Today’s kids learn to use an app before they can tie their shoes

Kids are learning to text before they can tie their shoes.

An Australian study of 2,200 moms with internet access and kids ages two to five suggests that little ones are becoming tech literate before learning basic life skills. The survey found that in countries including the US, Australia, New Zealand, Great Britain, France, Italy, Germany, Spain and Japan:

  • More small children could play a basic computer game (58 percent) than ride a bike (43 percent).
  • More young kids could work a smartphone app (19 percent) than tie their shoelaces (9 percent).
  • More little ones can open a web browser (25 percent) than swim (20 percent).
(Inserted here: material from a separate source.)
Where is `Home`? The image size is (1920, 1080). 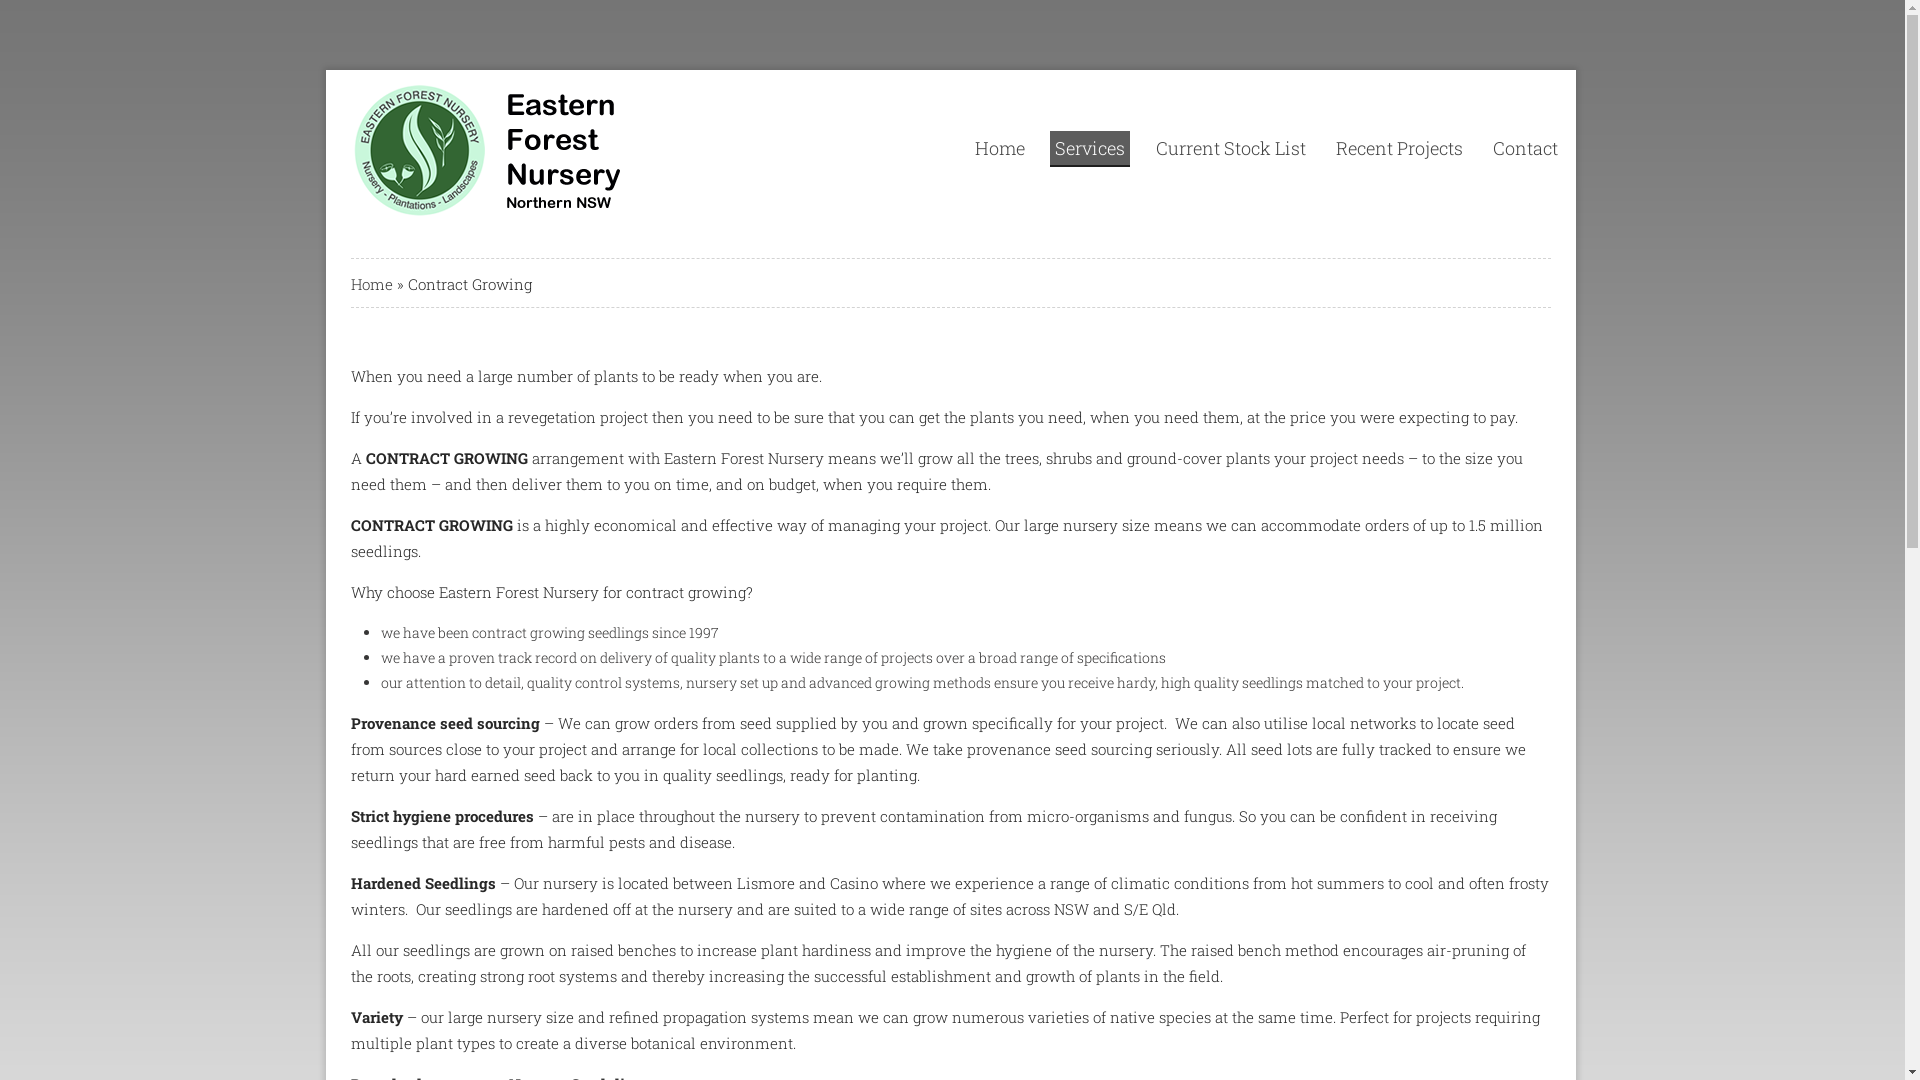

“Technology has changed what it means to be a parent raising children today — these children are growing up in an environment that would be unrecognizable to their parents,” wrote an author of the study conducted by online security company AVG Technologies. “You want kids to be computer literate, but how much is too much?”

Research suggests that the general trend of living far away from extended family, and working parents struggling to juggle providing for their kids with spending time with them, has led to outsourcing more traditional parenting roles.

And so free shoe-tying classes have popped up around Brisbane, Australia, to help kids ages 5- to 8-years-old learn to lace up their own kicks. In the US, Nordstrom stores also often offer free shoe-lacing clinics for kids in their children’s departments.

But some busy moms and dads are also spending big bucks to outsource parenting duties like potty training ($2,000 for nine hours, or up to $3,000 for two days at NYC Potty Training), sleep training ($300-$500 with the Baby Sleep Whisperer) and table manners ($200 at Socialsklz).